Most years when summer has arrived I hand-wash all of my winter handknits and store them in tupperware for the season. This year I get to use my new-to me wooden chest whose new home is in my studio in the basement of our home. One of the environments that moths thrive in is warmth (also why warmer seasons are the worst for moth infestations), so the fact that my winter-knits-chest is downstairs in a cooler part of the house is a bonus. Another thing to note is that moths don’t like movement. So, on summers where I haven’t gotten around to washing and storing my sweaters I make sure to take my knits out of the closet once and a while and give them a good shake. My least-used knits get this treatment even in the winter. For home decor items like wall tapestries I make sure to lift them away from the wall and wave them around a bit as part of my routine when I am doing my vacuuming and mopping.
Is your skin crawling yet? Sorry! This is not a fun topic, but an important one if you want to save your precious knits and wovens from destruction.
Let’s sum up our moth prevention protocol:
- Keep your clothing clean at all times.
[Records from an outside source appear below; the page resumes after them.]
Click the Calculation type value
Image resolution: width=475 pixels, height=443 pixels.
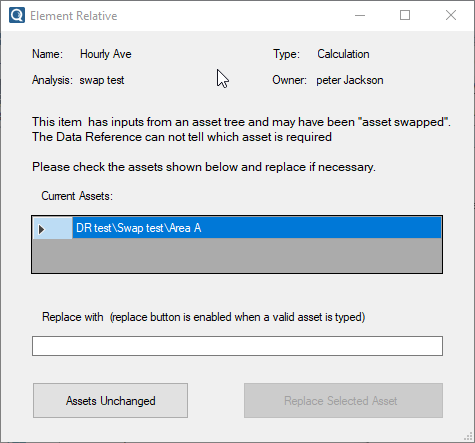tap(343, 54)
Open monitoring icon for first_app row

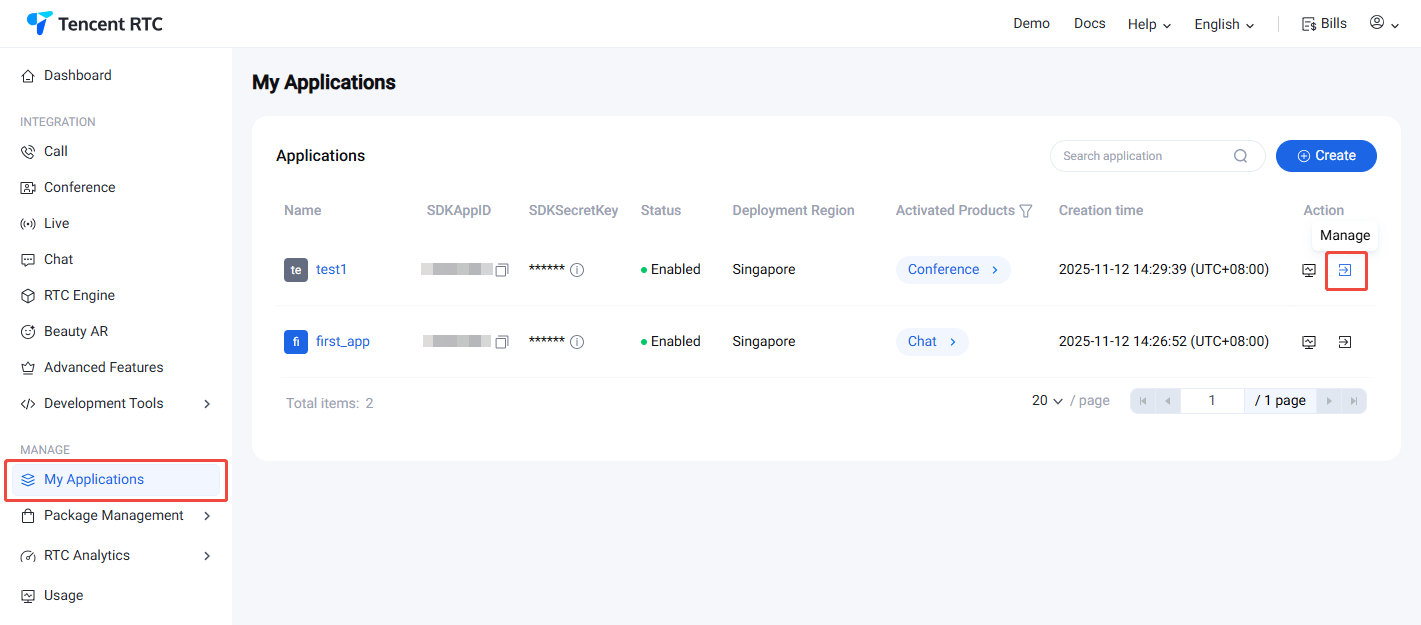click(x=1309, y=342)
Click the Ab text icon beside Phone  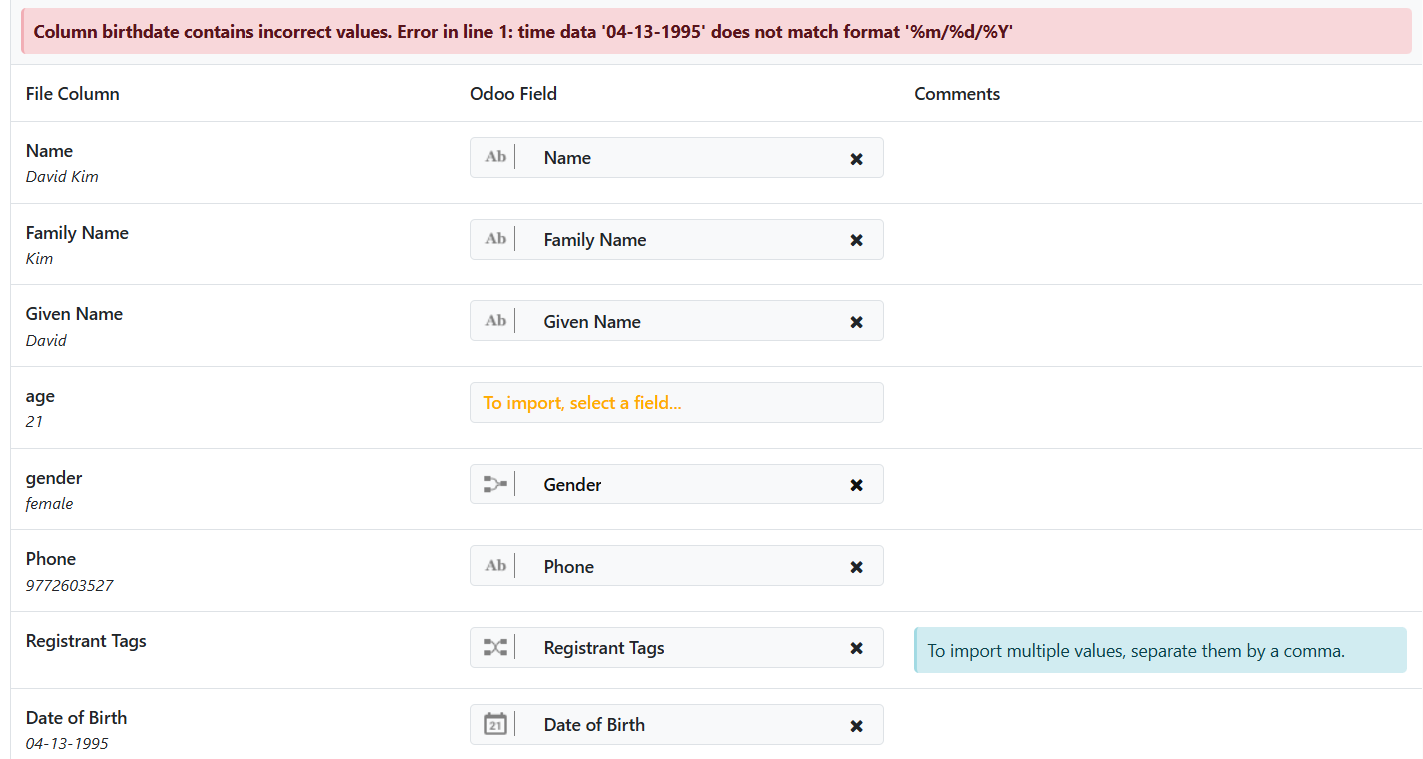coord(495,566)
Clothing that’s naturally more likely to have dirt and food on them, like sweaters that get worn over and over could use a drawer of their own.
- Hand-wash your wearables which are made with animal fibres when you’re done wearing them for the season.
- Store your hand-washed animal fibre garments in a container through summer.
- If possible store them with cedar ie.in a cedar chest or with pieces of cedar wood or sachets full of cedar-chips.
- Moths prefer still environments, so if you don’t store your cold-weather wearables make sure they get moved around once and a while throughout the summer.
If you store your garments in airtight containers like ziploc bags be sure to remember to let them breathe a couple times a year. Wool fibres like to breathe and can begin to decompose due to the fact that wool naturally stores moisture, so it might not be as dry in that bag as you think and mold can begin to form. The safest protocol is to store wool in containers that are not airtight.